Three prominent S&P 500 companies currently presenting enticing investment opportunities.
Many investors are likely acquainted with the S&P 500. This index consists of around 500 publicly traded stocks, representing the biggest companies in the U.S. It offers a glimpse into the overall health of U.S. businesses, the economy, and markets, which is why it's so closely observed.
So far this year, the index has climbed approximately 10%. You can invest in a mutual fund or exchange-traded fund (ETF) that mirrors the index as a straightforward method to gain exposure to the broader market. However, individual stocks are worth considering as well to boost your investment prospects.
Carnival (CCL 6.43%), Chipotle Mexican Grill (CMG 0.21%), and Home Depot (HD 1.97%) are three standout picks right now. Let me explain why.
The leading cruise operator
Carnival is the world's leading cruise company, but it's still dealing with fallout from early pandemic shutdowns. Revenue is back up, and first-quarter sales of $5.4 billion surpassed pre-pandemic figures. Demand is high, with record Q1 deposits of $7 billion in fiscal 2024's first quarter (ended Feb. 29). Carnival started the year in its best-ever booked positions, and it's been booking out a longer curve at higher prices.
However, profits are still down. Carnival was once known for its profit generation, and it's working to get back there. Its net loss, based on generally accepted accounting principles (GAAP), declined by more than $500 million to $214 million in Q1, and the adjusted net loss came in better than expected at $180 million.
The main issue holding it back right now is its considerable debt load. It accumulated debt to stay operational during the revenue drought, and while it's been diligent in managing to pay back efficiently, it still carries over $28 billion in long-term debt. In Q1, it redeemed $1 billion of its highest-interest notes while increasing a $400 credit facility to maintain a sound financial position. But investors will remain cautious about Carnival stock until the debt is more secure.

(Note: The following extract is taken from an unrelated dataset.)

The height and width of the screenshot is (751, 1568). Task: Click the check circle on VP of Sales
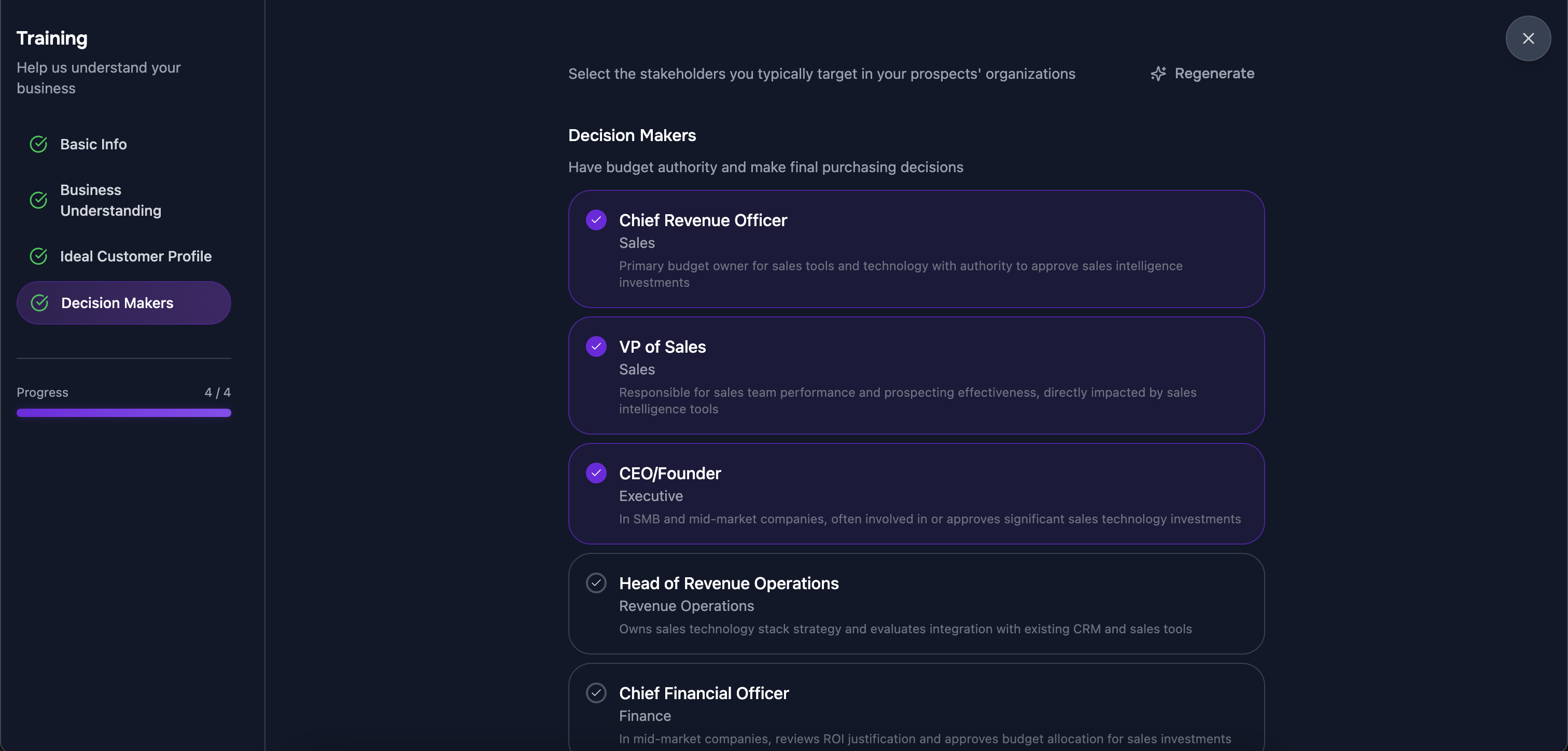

Carnival saw a significant rebound last year as its business picked up, but it's down 21% this year. At its current price, it trades at a meager price-to-sales ratio (P/S) of 0.9. It might move sideways before making a comeback, but in the long term, it should return to being a top-performing stock. This represents an attractive entry point you don't want to miss.
The favorite fast-casual chain
Chipotle continues to impress diners with its nutritious, fresh food while also delighting investors with its sales growth and profitability. It consistently reports rising revenue, comparable sales, and earnings per share (EPS) -- even in volatile economic times -- and management sees tremendous expansion potential.
In the most recent update, for Q1 2024, revenue increased 14% year over year, driven by a 7% increase in comparable sales. Earnings increased from $10.50 to $13.01 per share. The restaurant chain opened 47 new stores in the quarter and plans to open around 300 new locations for the full year.
Chipotle is the only stock on this list that's outperforming the market so far this year, and it's up 37%. There are several reasons: overall growth and resilience; strong quarterly performance; and a novel third factor that emerged during this period -- a 50-for-1 stock split, one of the biggest-ever stock splits on the market. This gained attention and boosted the stock price even further.
So why is it an excellent buy right now? Because it's likely to keep rising, and the sooner you get in, the longer your money can generate returns. Chipotle stock isn't cheap, trading at a price-to-earnings ratio (P/E) of 67. But surprisingly, that's less than its 5-year average of 77. The shares trade at a premium because the company is so reliable for growth.
The largest home-improvement chain
Home Depot is the world's largest home-improvement chain, with over 2,300 stores in North America. It boasts a robust omnichannel structure, has invested heavily in digital expansion, and recently made strategic acquisitions that bring new growth opportunities.
However, it's struggling in the inflationary environment. The real estate market is under pressure due to high mortgage rates, and homeowners aren't moving as much. That means fewer home improvement projects. Even homebuyers are holding off on major purchases, and some buyers are putting off non-essential repairs and purchases altogether.
Revenue decreased 2.3% year over year in fiscal 2024's first quarter (ended April 28) with comps falling 2.8% and EPS dropping from $3.92 to $3.83. Some positive news was that digital sales increased 3.3% over the previous year.
Comparable sales dropped 1.5% from the previous year; the average ticket declined 1.3%; and comparable transactions over $1,000 fell 6.5%. This suggests that the comps' decrease was more about price than traffic.
Home Depot stock has fallen 6% this year. This brings its P/E ratio down to its 5-year average of 21.8. When sales start growing again, expect Home Depot stock to grow again, and deliver top-performing results.
Investing in a mutual fund or ETF that mirrors the S&P 500 can provide a simple method for gaining exposure to the broader market, as many investors may find this index helpful in assessing the overall health of U.S. businesses and markets. With Carnival's profits still down and a substantial debt load, investors might want to exercise caution before investing in its stock, despite its potential for long-term growth and attractive entry point.